There are many purposes to the form. But, the primary and general purpose of the form is to let the insurer know what injuries you’ve sustained as a result of the car accident.

The OCF-3 is completed by two people. The first half is completed by the accident victim themself, a family member, a lawyer, a friend, or a loved one. The first part of the form asks some very basic information which you ought to have no problems completing (provided that you can read and write in English). If English is NOT your first language, or you have problems reading and writing, then it’s best to get somebody else to complete the form on your behalf.

You will be asked for your name, date of birth, address, telephone number, and the date of the car accident. The trickiest part of the top part of the form is completing the section which asks you to describe how the car accident happened, along with the injuries you’ve sustained.

The insurer will look back to this section, and cross reference it with the medical and police records they’ve gathered throughout the litigation process. If there are any significant discrepancies, then beware.

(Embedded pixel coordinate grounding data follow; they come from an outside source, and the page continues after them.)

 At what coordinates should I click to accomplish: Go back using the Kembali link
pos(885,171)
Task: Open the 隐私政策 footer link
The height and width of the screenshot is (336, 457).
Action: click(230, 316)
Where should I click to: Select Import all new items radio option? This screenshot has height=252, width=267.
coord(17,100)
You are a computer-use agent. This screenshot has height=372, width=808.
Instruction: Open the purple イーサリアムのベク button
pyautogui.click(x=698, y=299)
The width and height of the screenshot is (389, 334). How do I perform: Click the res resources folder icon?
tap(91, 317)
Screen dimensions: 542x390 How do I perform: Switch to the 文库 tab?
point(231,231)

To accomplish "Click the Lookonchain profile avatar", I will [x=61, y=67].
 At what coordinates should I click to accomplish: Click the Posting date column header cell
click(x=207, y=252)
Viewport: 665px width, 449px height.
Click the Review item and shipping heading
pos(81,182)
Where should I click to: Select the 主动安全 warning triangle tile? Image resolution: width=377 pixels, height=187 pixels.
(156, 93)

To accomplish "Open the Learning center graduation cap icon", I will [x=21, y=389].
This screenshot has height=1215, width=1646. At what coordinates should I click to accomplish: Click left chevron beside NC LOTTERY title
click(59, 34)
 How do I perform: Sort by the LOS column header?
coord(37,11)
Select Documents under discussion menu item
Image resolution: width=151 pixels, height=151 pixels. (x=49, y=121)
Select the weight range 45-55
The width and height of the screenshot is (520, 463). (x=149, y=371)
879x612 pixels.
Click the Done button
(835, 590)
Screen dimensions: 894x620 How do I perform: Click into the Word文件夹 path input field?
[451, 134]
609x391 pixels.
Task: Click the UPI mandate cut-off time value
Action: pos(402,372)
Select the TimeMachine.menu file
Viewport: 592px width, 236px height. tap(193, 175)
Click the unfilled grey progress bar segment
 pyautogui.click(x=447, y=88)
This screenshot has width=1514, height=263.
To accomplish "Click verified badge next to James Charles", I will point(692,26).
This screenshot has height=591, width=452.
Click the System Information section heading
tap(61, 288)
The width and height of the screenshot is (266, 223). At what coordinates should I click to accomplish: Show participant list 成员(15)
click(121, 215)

Example: You say in this part of the form that the car accident was a t-bone collision and that the at fault driver also fled the accident scene. As a result of the t-bone collision, you’ve sustained a fractured skull, and 3 broken ribs. But the police records show that this accident was actually a rear end collision, and that you didn’t break any bones whatsoever. This will be a big red flag for the insurer, so be careful how you complete this part of the form. It’s best to consult a lawyer before submitting it to the insurance company. I have seen many a defence counsel refer and rely on these forms and accident/injury descriptions to hurt the credibility of injured accident victims, so don’t underestimate the importance of how you complete this part of the OCF-3 Disability Certificate.